Peripheral Circuitry

The four states in a two-bit per cell ROM are four distinct current levels. There are two primary techniques to determine which of the four possible current levels an addressed cell generates. One technique compares the current generated by a selected memory cell against three reference cells using three separate sense amplifiers. The reference cells are transistors with W/L ratios that fall in between the four possible standard transistor sizes found in the memory array as illustrated in Figure 51.3 [2].
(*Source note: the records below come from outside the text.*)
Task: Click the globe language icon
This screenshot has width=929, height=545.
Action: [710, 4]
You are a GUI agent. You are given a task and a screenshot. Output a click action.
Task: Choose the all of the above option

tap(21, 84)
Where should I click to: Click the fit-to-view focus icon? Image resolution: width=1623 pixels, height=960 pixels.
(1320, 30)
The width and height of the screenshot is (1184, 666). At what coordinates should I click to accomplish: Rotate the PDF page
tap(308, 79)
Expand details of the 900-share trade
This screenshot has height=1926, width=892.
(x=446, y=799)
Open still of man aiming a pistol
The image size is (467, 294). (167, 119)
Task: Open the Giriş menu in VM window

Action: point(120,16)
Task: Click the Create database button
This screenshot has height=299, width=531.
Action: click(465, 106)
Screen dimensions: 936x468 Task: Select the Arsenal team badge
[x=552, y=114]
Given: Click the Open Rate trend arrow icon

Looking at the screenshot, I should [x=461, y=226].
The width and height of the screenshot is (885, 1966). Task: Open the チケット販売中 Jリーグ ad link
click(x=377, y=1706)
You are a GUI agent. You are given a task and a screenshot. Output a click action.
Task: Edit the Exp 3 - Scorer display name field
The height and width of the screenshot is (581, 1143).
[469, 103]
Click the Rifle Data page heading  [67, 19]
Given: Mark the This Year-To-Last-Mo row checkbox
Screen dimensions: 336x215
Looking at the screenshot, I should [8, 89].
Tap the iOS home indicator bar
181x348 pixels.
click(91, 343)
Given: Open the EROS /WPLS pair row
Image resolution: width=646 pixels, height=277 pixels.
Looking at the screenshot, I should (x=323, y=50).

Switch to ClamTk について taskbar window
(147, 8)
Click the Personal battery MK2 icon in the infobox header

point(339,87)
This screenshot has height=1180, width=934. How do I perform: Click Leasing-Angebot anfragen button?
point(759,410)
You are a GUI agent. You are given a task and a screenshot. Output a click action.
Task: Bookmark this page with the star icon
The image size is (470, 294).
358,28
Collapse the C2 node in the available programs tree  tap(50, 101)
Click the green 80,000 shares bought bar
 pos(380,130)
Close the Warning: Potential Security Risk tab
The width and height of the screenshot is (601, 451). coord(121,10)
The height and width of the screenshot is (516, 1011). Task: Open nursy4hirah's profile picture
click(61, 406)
The approach is essentially a two-bit flash analog-to-digital (A/D) converter. An alternate method for reading a two-bit per cell device is to compute the time it takes for a linearly rising voltage to match the output voltage of the cell. This time interval then can be mapped to the equivalent two-bit binary code corresponding the memory contents.

Architecture

Constructing large ROMs with fast access times requires the memory array to be divided into smaller memory banks. This gives rise to the concept of divided wordlines and divided bitlines that reduces the capacitance of these structures allowing for faster signal dynamics. Typically, memory blocks would be no larger than 256 rows by 256 columns. In order to quantitatively compare the area advantage of the multiple-valued approach, one can calculate the area per bit of a two-bit per cell ROM divided by the area per bit of a one-bit per cell ROM. Ideally, one would expect this ratio to be 0.5. In the case of a practical two-bit per cell ROM [4], the ratio is 0.6 since the cell is larger than a regular ROM cell in order to accommodate any one of the four possible size transistors. ROM density in the Mb capacity range is in general very comparable to that of DRAM density despite the differences in fabrication technology [2].

In user-programmable or field-programmable ROMs, the customer can program the contents of the memory array by blowing selected fuses (i.e., physically altering them) on the silicon substrate. This allows for a “one-time” customization after the ICs have been fabricated. The quest for a memory that is nonvolatile and electrically alterable has led to the development of EPROMs, EEPROMs, and flash memories [2].